The chattel mortgage which relator seeks to erase declares on the face of the .instrument that it is executed in duplicate originals. The act of sale and mortgage, as executed by the parties, appears on one side of a single sheet of paper. On the reverse of this sheet is the acknowledgment of an attesting witness and below this is an act of assignment by E. S. Voelker Company, Inc. to John Deere Plow Company. The signature of the assignor is not witnessed, nor is it officially acknowledged. There is no written acceptance of the assignment by the assignee, nor does the signature of the John Deere Plow Company appear on the instrument other than as hereinafter mentioned.

The cancellation of the mortgage is sought on the authority of the creditor—the assignee of the mortgage. For the purpose of obtaining cancellation of the mortgage inscription the face of the duplicate original of the mortgage has been stamped with a rubber stamp bearing the printed words: ■“Paid Aug. 19, 1958, John Deere Plow Company, Little Rock, Arkansas”. Written across the stamped inscription is the signature of W. A. Crowdis. The duplicate of the mortgage was submitted to respondent as also was a printed form entitled “Request for Cancellation of Chattel Mortgage”, and which recites the payment of the obligation, and in part states : “This is your authority to cancel and erase from your records the attached chattel mortgage, 4= * * ”, which document purports to be signed by “The John Deere Plow Company of St.

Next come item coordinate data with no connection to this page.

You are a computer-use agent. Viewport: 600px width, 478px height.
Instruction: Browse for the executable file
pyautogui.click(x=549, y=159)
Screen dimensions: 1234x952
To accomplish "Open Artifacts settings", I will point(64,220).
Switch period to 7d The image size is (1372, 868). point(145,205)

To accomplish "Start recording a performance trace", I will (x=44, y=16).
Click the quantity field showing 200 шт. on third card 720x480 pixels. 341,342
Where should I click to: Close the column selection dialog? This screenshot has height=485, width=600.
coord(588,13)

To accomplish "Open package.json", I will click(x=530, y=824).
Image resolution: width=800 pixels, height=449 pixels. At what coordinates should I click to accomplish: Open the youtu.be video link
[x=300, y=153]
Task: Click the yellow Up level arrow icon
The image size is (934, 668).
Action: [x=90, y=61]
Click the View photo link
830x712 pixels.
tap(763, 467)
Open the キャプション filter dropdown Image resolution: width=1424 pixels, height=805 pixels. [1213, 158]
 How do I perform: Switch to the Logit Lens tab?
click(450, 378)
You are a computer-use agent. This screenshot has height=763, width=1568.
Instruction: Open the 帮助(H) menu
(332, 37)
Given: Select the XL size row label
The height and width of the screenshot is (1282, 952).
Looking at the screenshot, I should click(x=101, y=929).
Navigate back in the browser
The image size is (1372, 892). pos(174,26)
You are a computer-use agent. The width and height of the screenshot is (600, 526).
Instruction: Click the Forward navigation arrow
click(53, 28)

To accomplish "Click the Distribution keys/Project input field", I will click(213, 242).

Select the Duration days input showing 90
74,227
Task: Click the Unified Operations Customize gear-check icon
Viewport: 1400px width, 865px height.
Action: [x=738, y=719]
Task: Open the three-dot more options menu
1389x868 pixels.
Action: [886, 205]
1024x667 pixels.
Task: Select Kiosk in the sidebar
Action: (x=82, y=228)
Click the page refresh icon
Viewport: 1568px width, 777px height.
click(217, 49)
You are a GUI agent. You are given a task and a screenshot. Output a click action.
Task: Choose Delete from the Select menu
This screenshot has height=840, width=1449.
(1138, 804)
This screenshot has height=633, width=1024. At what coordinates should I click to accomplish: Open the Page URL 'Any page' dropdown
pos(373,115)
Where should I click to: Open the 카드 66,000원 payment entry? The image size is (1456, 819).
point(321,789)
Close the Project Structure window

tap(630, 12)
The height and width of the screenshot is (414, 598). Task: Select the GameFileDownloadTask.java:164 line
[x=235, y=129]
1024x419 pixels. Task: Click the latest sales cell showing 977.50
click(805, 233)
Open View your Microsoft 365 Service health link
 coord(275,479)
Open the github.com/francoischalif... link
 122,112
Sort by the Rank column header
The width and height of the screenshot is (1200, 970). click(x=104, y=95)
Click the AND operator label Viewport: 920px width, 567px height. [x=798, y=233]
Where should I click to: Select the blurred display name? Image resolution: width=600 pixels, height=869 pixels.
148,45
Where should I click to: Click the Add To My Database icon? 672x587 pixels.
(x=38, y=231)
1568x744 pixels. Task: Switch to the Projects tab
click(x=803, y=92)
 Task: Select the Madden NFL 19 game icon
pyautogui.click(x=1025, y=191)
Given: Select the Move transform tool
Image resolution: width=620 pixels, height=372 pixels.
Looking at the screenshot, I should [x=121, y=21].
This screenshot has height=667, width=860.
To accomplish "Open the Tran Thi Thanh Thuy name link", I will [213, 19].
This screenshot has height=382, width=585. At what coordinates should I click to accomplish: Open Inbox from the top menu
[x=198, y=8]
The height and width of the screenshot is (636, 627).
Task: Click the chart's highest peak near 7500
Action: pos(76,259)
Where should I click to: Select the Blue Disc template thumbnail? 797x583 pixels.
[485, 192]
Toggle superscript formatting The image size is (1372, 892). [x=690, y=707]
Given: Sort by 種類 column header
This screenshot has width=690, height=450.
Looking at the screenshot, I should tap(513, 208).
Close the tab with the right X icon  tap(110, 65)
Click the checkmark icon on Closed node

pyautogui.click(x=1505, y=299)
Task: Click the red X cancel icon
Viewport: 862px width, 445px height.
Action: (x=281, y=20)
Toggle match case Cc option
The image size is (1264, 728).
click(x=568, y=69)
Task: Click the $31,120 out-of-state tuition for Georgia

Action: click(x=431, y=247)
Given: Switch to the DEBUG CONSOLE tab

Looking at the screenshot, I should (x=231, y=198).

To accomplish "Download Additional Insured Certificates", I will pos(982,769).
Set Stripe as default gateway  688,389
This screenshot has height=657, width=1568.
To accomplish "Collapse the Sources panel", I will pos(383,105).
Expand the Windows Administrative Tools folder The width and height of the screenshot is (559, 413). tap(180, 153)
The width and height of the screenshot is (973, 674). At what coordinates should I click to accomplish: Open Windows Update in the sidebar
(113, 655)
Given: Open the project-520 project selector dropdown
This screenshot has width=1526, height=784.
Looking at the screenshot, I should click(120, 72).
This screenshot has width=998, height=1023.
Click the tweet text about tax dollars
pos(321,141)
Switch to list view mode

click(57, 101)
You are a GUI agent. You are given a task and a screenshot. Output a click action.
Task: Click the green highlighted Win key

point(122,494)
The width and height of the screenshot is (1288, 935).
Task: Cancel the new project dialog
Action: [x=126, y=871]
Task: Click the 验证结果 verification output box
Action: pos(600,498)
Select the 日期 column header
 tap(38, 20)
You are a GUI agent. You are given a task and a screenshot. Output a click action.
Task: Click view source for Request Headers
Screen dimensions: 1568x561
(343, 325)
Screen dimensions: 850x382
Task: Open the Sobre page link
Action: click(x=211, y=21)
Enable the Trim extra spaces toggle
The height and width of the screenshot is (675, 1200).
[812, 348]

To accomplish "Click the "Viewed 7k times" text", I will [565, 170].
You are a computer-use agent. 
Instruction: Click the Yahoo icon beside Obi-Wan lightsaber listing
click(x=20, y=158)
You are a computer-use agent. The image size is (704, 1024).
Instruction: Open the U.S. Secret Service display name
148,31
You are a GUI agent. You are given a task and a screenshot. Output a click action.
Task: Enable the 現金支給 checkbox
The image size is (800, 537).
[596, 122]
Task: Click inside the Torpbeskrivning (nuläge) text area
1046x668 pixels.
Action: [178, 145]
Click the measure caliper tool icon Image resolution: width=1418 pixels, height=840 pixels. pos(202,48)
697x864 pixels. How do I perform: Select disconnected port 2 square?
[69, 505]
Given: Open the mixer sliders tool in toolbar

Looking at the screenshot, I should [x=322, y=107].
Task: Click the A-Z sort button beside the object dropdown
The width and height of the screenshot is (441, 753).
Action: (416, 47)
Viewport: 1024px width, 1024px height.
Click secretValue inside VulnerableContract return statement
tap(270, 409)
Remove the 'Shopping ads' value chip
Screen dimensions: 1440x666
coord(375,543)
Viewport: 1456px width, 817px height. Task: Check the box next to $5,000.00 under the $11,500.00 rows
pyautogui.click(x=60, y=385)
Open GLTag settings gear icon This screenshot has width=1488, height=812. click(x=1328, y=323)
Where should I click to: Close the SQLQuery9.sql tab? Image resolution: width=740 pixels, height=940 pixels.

Louis, by W. A. Crowdis, Collection Manager, Credit Department. Agent.” It is observed that the signature of Crowdis is not acknowledged nor other wise authenticated and in view of respondent’s answer, we feel sure the recorder cannot be familiar with the authority of and the genuine signature of the person who signs himself as the Collection Manager of the John Deere Plow Company of St. Louis. We, are, therefore, of the opinion that the recorder of mortgages should be entitled to have this information proven to his satisfaction, for if he acted without obtaining it, he would do so at his peril.

It is our conclusion the respondent has the right of either requesting security for protection or to refuse to erase the mortgage.

For the reasons assigned, the judgment appealed from is annulled and set aside and the case is ordered dismissed at relator’s costs.